§ Extracted records
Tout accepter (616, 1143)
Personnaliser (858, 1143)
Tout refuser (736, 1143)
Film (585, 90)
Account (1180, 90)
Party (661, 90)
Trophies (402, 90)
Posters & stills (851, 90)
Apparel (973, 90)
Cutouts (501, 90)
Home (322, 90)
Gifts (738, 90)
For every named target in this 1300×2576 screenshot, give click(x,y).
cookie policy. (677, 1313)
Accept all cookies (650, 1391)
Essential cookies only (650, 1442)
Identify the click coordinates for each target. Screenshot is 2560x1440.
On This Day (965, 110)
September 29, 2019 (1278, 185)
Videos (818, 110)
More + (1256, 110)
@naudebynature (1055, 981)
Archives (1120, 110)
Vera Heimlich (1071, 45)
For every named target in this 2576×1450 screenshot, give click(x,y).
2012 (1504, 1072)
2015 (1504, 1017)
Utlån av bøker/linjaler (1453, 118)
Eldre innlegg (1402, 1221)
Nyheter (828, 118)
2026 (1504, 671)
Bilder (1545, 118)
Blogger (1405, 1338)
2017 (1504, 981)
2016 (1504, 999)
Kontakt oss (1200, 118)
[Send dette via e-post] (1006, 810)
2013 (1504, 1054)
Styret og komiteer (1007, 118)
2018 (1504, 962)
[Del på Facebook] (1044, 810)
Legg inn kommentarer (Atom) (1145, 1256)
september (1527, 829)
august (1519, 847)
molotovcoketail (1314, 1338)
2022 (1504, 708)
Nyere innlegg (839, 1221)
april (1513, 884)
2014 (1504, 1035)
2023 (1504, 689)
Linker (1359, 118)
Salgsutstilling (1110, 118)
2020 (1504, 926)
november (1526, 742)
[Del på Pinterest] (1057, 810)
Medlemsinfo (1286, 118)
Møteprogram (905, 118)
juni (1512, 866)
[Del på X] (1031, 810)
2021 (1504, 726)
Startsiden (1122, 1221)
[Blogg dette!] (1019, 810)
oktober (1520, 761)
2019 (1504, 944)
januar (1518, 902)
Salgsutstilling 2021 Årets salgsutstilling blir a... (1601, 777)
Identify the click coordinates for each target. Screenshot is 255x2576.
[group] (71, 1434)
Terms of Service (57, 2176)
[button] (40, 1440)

§ Prompt
Transcription of all the material must be exact.

§ Exercise answer
Tout accepter (616, 1143)
Personnaliser (858, 1143)
Tout refuser (736, 1143)
Film (585, 90)
Account (1180, 90)
Party (661, 90)
Trophies (402, 90)
Posters & stills (851, 90)
Apparel (973, 90)
Cutouts (501, 90)
Home (322, 90)
Gifts (738, 90)
For every named target in this 1300×2576 screenshot, give click(x,y).
cookie policy. (677, 1313)
Accept all cookies (650, 1391)
Essential cookies only (650, 1442)
Identify the click coordinates for each target. Screenshot is 2560x1440.
On This Day (965, 110)
September 29, 2019 (1278, 185)
Videos (818, 110)
More + (1256, 110)
@naudebynature (1055, 981)
Archives (1120, 110)
Vera Heimlich (1071, 45)
For every named target in this 2576×1450 screenshot, give click(x,y).
2012 (1504, 1072)
2015 (1504, 1017)
Utlån av bøker/linjaler (1453, 118)
Eldre innlegg (1402, 1221)
Nyheter (828, 118)
2026 (1504, 671)
Bilder (1545, 118)
Blogger (1405, 1338)
2017 (1504, 981)
2016 (1504, 999)
Kontakt oss (1200, 118)
[Send dette via e-post] (1006, 810)
2013 (1504, 1054)
Styret og komiteer (1007, 118)
2018 (1504, 962)
[Del på Facebook] (1044, 810)
Legg inn kommentarer (Atom) (1145, 1256)
september (1527, 829)
august (1519, 847)
molotovcoketail (1314, 1338)
2022 (1504, 708)
Nyere innlegg (839, 1221)
april (1513, 884)
2014 (1504, 1035)
2023 (1504, 689)
Linker (1359, 118)
Salgsutstilling (1110, 118)
2020 (1504, 926)
november (1526, 742)
[Del på Pinterest] (1057, 810)
Medlemsinfo (1286, 118)
Møteprogram (905, 118)
juni (1512, 866)
[Del på X] (1031, 810)
2021 (1504, 726)
Startsiden (1122, 1221)
[Blogg dette!] (1019, 810)
oktober (1520, 761)
2019 (1504, 944)
januar (1518, 902)
Salgsutstilling 2021 Årets salgsutstilling blir a... (1601, 777)
Identify the click coordinates for each target. Screenshot is 255x2576.
[group] (71, 1434)
Terms of Service (57, 2176)
[button] (40, 1440)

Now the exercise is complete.